Als man den luftleeren Raum bei den Abdampfapparaten zu benuzen angefangen
haͤtte, glaubte man sie dadurch auf einen hohen Grad von Vollkommenheit
gebracht zu haben. Gegen diese Abdampfapparate laͤßt sich indessen mehreres
einwenden: 1) sind sie sehr complicirt und kostspielig, und 2) erfordern sie eine
sehr große Menge Wasser, um den luftverduͤnnten Raum zu erzeugen. Bei einigen
dieser Apparate reißt das Verdichtungswasser bisweilen auch Zuker mit sich, der also
rein verloren geht; auch hat man bis jezt mittelst dieser Apparate noch seine
merklich groͤßere Zukerausbeute erzielt. Allerdings liefern sie einen Zuker
von besserer Qualitaͤt, was ohne Zweifel daher ruͤhrt, daß der Syrup
beim Eindampfen nicht so
stark erhizt wird und zum Theil auch der großen Menge Thierkohle zuzuschreiben seyn
duͤrfte, welche man stets bei diesen Apparaten anwendet; aber die
Verbesserung des Products ist doch nicht so betraͤchtlich, daß die
Runkelruͤbenzuker-Fabrikanten sich so leicht zur Anschaffung von
dergleichen Apparaten entschließen koͤnnten.
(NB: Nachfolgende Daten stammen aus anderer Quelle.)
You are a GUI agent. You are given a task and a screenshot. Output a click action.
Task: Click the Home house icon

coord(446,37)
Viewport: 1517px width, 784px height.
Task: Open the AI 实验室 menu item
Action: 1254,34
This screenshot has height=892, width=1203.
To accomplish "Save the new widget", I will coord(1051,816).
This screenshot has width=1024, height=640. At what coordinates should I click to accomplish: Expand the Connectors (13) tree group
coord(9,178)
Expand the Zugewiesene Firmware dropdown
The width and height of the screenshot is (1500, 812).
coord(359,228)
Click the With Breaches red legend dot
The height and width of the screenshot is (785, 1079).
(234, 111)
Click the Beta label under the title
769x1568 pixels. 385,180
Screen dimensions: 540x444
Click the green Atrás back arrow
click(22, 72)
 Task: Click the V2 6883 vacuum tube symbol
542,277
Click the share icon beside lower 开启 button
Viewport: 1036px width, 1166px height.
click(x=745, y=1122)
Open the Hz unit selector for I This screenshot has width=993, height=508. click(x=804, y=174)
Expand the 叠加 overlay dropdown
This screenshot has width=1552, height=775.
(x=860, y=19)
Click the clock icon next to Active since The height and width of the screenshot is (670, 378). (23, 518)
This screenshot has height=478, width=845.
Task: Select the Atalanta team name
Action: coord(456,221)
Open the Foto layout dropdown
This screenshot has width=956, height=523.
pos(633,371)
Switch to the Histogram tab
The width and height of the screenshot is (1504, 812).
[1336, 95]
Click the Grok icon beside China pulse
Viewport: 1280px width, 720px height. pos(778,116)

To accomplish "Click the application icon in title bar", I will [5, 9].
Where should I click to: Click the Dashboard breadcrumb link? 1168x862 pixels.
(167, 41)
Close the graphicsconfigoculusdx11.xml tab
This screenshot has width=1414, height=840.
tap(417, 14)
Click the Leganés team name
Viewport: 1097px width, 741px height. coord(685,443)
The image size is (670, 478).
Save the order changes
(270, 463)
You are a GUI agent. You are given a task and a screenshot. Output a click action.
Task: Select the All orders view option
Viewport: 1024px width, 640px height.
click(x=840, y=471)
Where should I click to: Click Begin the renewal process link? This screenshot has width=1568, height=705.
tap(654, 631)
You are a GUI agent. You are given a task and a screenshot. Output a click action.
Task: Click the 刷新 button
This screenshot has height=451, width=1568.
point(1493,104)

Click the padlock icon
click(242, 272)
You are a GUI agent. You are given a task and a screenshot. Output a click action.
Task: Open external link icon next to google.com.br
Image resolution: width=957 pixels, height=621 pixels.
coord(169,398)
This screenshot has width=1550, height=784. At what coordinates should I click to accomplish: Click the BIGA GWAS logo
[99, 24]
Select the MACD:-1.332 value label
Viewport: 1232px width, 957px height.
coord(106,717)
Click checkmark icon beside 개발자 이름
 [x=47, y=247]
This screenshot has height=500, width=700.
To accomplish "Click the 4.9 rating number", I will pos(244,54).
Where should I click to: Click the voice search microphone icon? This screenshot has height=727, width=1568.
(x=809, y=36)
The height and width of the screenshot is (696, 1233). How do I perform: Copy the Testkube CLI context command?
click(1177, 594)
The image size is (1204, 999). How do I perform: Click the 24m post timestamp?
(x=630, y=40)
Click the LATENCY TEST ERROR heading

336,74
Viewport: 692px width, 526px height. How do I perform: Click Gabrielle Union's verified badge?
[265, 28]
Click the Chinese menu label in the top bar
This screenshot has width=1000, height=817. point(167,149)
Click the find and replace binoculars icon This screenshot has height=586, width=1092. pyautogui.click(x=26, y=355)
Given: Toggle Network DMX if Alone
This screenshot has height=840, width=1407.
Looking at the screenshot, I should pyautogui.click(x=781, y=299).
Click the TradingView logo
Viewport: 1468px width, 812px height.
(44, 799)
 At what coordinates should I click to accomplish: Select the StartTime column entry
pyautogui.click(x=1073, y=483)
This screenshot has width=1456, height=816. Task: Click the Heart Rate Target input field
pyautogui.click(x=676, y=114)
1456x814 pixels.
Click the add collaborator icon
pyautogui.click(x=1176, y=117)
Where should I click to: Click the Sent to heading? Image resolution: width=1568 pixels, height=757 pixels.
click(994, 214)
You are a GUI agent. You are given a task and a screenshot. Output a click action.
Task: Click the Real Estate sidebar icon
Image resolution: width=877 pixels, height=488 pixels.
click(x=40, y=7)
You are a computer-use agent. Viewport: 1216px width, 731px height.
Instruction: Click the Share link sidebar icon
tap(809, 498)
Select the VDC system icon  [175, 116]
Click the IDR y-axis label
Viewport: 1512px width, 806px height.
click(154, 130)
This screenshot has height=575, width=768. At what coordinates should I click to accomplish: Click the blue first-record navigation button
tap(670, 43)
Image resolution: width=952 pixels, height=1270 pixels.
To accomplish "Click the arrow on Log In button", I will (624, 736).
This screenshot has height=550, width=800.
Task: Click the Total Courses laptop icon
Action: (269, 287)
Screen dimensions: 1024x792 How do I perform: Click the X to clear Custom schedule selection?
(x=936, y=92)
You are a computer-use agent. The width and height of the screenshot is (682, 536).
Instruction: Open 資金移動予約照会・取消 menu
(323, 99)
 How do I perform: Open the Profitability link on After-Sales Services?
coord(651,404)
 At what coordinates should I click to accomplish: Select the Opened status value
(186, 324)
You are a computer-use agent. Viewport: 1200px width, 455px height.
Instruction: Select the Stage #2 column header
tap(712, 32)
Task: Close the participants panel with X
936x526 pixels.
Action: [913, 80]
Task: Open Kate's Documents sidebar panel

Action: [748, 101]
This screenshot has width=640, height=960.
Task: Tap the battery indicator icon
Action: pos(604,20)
Uebrigens muß man ja nicht glauben, daß bei den Abdampfapparaten mit
luftverduͤnntem Raume die Hize keinen Zuker zersezt. Die Syrupmasse erreicht
zwar keine so hohe Temperatur, wie wenn man sie unter dem atmosphaͤrischen
Druke kocht; aber bei der Verdampfung im verduͤnnten Raume wird doch Dampf
von drei bis vier Atmosphaͤren Druk angewendet, so daß diejenige
Fluͤssigkeit, welche auf dem doppelten Boden und an den
Schlangenroͤhren (in welche der Dampf geleitet wird) ruht, eben so heiß wird
wie unter dem atmosphaͤrischen Druke; nur erhaͤlt die Masse der
Fluͤssigkeit keine so hohe Temperatur, well keine Atmosphaͤre auf die
Fluͤssigkeit druͤkt und folglich der Waͤrmestoff sich darin
nicht anhaͤufen kann. Die Verdampfung erfolgt bei diesen Apparaten allerdings
schneller, weil der Syrup, welcher in Beruͤhrung mit dem doppelten Boden und
den Schlangenroͤhren erhizt worden ist, rascher auf die Oberflaͤche
steigt, um daselbst seinen uͤberschuͤssigen Waͤrmestoff fahren
zu lassen, welcher durch seine Entbindung die Verdampfung hervorbringt.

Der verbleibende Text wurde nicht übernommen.